I think (i) this would literally never happen, (ii) it technically couldn't quite happen, given at least 1 team would qualify via the challenge cup, so if the actual worst team in the CC qualified it would have to be because they did really well after being knocked down to the challenge cup.

But the 13th-15th teams could qualify and to be fair I didn't think about this as a possibility. I don't think a team should be able to qualify via the Champions Cup if they finish last in their group.

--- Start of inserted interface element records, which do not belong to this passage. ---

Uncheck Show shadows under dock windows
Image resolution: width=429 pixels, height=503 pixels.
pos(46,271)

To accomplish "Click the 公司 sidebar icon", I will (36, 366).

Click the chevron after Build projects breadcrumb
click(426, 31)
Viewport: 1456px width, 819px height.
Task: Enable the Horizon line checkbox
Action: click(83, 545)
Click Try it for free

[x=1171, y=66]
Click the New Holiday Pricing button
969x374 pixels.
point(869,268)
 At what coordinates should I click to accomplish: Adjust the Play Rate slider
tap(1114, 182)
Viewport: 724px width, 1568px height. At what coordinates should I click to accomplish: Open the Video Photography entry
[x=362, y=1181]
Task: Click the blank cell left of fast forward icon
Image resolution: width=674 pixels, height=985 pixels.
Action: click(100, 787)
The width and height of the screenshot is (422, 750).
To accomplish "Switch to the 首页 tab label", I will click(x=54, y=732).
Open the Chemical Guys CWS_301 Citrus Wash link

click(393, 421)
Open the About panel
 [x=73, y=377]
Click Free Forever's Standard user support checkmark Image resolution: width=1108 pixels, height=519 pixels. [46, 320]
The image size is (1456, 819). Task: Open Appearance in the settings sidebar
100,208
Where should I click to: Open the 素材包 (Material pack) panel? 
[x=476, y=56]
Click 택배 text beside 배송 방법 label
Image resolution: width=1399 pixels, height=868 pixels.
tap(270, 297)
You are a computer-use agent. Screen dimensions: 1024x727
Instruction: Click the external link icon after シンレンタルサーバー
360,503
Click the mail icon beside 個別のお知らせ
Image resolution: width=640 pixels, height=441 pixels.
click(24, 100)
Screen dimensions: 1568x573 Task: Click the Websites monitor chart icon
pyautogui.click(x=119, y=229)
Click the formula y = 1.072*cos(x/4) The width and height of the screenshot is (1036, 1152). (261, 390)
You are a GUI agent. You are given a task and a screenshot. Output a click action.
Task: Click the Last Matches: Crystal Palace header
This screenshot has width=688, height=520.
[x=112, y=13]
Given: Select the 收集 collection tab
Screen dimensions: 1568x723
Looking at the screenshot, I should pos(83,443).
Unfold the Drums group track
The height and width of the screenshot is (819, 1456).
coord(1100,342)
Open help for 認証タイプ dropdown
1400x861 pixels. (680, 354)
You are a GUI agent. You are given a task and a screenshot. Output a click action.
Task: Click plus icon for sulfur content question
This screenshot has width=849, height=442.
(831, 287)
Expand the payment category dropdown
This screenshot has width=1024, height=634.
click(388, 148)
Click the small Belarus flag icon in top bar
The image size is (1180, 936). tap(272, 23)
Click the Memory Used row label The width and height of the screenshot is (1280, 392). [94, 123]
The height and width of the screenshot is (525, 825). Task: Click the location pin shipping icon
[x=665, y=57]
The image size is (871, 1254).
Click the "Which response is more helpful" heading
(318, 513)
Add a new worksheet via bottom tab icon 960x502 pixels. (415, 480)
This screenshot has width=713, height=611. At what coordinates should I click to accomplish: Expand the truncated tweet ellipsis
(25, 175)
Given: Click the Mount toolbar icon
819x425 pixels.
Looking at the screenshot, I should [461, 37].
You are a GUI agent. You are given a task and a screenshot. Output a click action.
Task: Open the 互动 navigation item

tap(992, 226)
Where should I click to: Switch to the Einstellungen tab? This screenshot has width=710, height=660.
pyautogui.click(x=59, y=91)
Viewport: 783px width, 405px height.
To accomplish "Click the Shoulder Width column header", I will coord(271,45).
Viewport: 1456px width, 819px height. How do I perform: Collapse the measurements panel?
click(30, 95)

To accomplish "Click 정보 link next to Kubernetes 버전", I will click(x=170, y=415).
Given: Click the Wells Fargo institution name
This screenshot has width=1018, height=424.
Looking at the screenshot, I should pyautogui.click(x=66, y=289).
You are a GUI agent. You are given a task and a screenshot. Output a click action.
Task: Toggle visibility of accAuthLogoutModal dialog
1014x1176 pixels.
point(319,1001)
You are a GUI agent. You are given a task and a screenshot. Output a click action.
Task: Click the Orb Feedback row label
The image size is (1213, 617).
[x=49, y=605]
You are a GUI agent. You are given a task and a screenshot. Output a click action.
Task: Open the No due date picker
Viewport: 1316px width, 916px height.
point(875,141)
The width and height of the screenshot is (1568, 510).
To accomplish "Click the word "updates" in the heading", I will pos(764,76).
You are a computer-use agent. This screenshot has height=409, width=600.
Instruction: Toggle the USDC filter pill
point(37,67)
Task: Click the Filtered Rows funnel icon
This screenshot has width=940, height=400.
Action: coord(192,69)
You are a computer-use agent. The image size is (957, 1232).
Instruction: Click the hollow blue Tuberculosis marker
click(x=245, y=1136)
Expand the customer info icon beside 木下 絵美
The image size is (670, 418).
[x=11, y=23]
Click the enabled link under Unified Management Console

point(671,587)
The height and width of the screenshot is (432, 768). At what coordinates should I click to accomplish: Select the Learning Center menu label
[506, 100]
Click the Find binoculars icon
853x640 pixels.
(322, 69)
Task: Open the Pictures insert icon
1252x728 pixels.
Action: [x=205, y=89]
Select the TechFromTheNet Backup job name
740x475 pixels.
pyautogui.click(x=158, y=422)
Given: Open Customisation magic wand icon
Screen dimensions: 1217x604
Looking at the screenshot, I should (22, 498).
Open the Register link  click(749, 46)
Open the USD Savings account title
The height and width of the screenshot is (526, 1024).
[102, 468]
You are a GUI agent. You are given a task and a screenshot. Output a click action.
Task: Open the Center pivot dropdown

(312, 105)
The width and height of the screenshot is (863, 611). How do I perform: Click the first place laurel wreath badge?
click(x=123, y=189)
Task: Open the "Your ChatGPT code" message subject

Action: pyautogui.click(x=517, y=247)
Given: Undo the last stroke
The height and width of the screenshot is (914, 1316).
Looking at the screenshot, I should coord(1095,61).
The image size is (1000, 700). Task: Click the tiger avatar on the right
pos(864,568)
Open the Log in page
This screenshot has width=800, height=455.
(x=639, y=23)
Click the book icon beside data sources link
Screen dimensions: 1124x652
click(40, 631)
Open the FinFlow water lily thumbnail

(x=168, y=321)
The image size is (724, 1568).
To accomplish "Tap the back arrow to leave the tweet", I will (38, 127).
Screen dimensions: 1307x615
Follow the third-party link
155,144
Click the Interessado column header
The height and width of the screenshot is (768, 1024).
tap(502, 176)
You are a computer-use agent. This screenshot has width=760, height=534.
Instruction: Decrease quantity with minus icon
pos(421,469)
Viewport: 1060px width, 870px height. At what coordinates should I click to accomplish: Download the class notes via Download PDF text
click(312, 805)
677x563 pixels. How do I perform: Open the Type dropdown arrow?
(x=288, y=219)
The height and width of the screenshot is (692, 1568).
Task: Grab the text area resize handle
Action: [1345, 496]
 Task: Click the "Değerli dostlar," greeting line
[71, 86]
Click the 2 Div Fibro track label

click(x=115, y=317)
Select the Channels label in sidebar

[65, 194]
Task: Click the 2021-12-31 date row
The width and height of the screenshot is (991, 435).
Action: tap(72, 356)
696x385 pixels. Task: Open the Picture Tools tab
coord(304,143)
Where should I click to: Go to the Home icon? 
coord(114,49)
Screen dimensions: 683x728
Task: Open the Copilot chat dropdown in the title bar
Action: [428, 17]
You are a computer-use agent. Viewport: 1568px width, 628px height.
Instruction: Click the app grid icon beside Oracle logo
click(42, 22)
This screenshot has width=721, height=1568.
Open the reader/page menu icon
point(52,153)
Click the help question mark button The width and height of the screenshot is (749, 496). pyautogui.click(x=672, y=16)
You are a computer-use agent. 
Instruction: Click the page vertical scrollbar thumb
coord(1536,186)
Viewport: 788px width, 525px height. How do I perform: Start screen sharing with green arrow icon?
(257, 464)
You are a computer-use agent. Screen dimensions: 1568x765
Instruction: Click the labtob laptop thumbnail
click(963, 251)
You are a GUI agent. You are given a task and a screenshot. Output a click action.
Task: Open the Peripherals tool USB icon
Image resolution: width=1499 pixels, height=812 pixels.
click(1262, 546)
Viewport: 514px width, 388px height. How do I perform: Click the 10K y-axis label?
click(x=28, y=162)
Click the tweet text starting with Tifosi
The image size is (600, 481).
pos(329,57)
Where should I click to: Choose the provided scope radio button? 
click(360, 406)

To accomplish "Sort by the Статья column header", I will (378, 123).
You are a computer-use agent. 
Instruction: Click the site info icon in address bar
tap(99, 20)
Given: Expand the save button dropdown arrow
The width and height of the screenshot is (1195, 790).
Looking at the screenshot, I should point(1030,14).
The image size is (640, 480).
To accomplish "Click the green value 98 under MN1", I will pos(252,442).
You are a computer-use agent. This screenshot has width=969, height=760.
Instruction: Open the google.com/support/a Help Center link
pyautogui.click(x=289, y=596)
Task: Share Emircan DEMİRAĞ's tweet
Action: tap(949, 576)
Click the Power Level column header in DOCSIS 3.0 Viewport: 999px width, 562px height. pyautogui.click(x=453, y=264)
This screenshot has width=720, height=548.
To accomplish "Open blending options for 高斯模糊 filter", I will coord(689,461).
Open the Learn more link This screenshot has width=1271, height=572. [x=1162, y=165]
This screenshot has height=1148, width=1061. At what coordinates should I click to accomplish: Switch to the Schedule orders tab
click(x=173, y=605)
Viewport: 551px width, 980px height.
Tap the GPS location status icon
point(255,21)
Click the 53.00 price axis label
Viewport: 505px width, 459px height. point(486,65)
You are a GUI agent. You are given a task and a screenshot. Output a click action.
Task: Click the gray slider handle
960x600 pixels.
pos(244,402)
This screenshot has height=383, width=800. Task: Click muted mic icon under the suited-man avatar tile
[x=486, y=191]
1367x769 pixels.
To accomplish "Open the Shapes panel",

Overall though I like my idea best because my thinking is, each league should get a few qualification spots, and then the rest of the spots should go to the next best teams who have proven an ability to be competitive in the champions cup. The elite French clubs generally make up the bulk of the semi-final spots, but that doesn't (necessarily) mean that the 5th-8th best French clubs would be competitive in a slimmed down champions cup. The CC is always going to be really great competition from the semis onwards, but the issue is that there are some pretty poor showings in the earlier rounds. Reducing the number of teams would help a little bit, but we could improve things further by (i) ensuring that the on-paper "worst" teams in the competition have a track record of performing well in the CC, and (ii) by incentivising teams to prioritise the competition. Teams that have a chance to win the whole thing will always be incentivised to do that, but my system would incentivise teams with no chance of making the final to at least try to win a few group stage matches.


"I'm afraid to say"

Its christmas time; there's no need to be afraid!